**PASSAGE SHOWN:**

######

# Western Plow Angle Problem



## outmanned (Jan 16, 2002)

I have an older cable Western Snow Plow. The plow will not angle left or right. I have checked the cables by looking in the rectangular box for disconnection. I also have bleeded and made sure the fluid level is changed and full. The plow goes up/down fine. But will not go left/right. I can move handle to right and manually turn the blade. Any ideas? Solenoid? Not sure how to check?


----------



## Plow Meister (Oct 16, 2001)

I am not totally farmilliar with Western cable plows but I seem to remember the cam that the cable attaches to in the pump has to be indexed correctly. You may want to do a search. If that doesn't turn up anything than try to post a thread in the new Western forum.


----------



## Doc L. (Dec 24, 2000)

Make sure your snap coupler connections for the hydraulic cylinders are fully seated. You may have rust/ice or some build up in there somewhere and they didn't seat all the way. Other than that it may be a frozen hydraulic cylinder on your plow. If the solenoid was working to raise the plow it should work with the angling part too. It likely is something simple you've just got to find it. If it isn't simple (as stated above) it's a problem in the power unit valving more than likely. Or maybe a frozen hydraulic line. You'd have to warm things up in that case and drain your fluid and replace it.


----------



## 2401 (Feb 3, 2001)

You mention being able to move the handle to "right", what about left? If it only moves one way the control unit itself may be parts of the problem.

If you're careful, you can try disconnecting the cable at the powerpack and moving the lever manually - I stress CAREFUL!!! Be sure it's the correct cable you disconnect, and if the plow does angle when you move the lever, make certain you're not going to get pinned by it.

######

**RECORDS:**

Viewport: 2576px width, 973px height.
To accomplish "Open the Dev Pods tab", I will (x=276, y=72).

######

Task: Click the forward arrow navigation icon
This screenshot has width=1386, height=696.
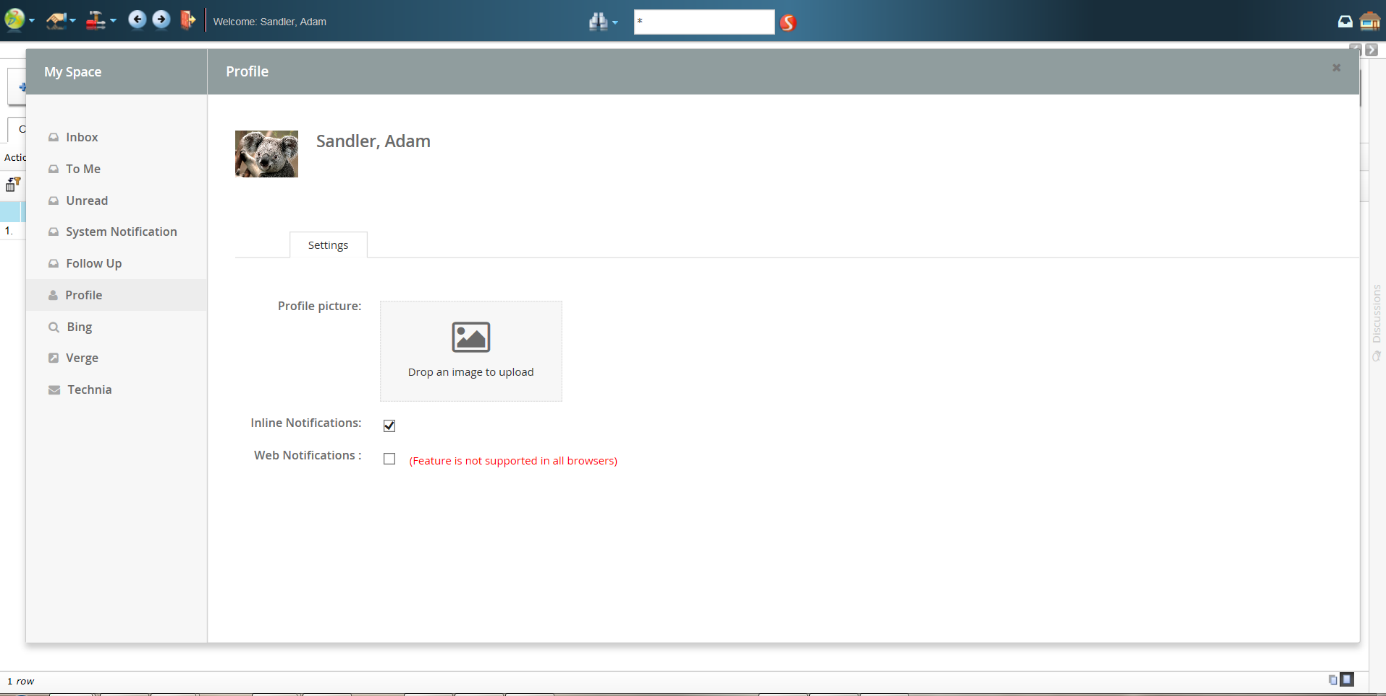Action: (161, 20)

######

**EXERCISE:**
In the forum thread, in which directions does the plow still move without trouble? The entries come from a separate source and are unrelated to the forum thread.

**COMPLETED TASK:**
It still goes up and down fine.